La réponse est oui, bien sûr.
À la différence qu’un frein empêche partiellement une progression alors que l’absence totale — je répète : totale — de réflexion ou d’idées de nos élites sur le sujet du baccalauréat ou des autres examens du second degré dans les propositions avancées pour construire l’école numérique condamne définitivement ces dernières.
Définitivement.
C’est humain et tout naturel : pourquoi les pratiques en classe changeraient-elles quand tout ou presque est construit, de la maternelle à la terminale, pour préparer les élèves à réussir ce sacro-saint baccalauréat, tel qu’il est, guère différent de ce qu’il était au milieu du siècle dernier, aujourd’hui déconnecté de la société et des pratiques des élèves, demain déconnecté des possibles et heureuses évolutions numériques en classe ? Si rien ne change dans ses modalités, radicalement, rien non plus ne changera au quotidien, dans la classe.
C’est par là qu’il faut commencer, procéder dès 2014, à un changement radical des modalités d’évaluation des compétences scolaires des élèves, sans oublier les autres, acquises hors de l’école, sans oublier non plus de vérifier que ces apprentis étudiants savent, comme on le fait maintenant de plus en plus à l’Université, s’approprier et réutiliser de nouvelles connaissances plutôt que de réciter celles qu’ils ont apprises par cœur.

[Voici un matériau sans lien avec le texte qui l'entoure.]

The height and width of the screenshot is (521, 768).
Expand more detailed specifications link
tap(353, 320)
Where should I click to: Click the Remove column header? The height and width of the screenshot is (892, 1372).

C’est possible même en gardant les mêmes programmes et les mêmes contenus d’enseignement.
Le Danemark et d’autres pays après lui, au nord de l’Europe, ont déjà fait évoluer ces examens de fin de cycle, apparemment sans problème majeur, en permettant aux bacheliers d’utiliser pendant les épreuves des terminaux d’accès à l’Internet. Introduisons, pour éviter le stupide bachotage actuel, une dose d’évaluation continue, en première et en terminale, mais s’il s’agit, pour garantir l’égalité républlcaine, de conserver l’examen terminal du lycée, comme barrière à franchir pour accéder à des études universitaires, modifions le radicalement en prenant exemple des réussites nordiques, en adaptant les exigences de l’école à celle de la société et aux compétences réelles des élèves.
C’est un défi pour tout de suite, il ne faut pas attendre.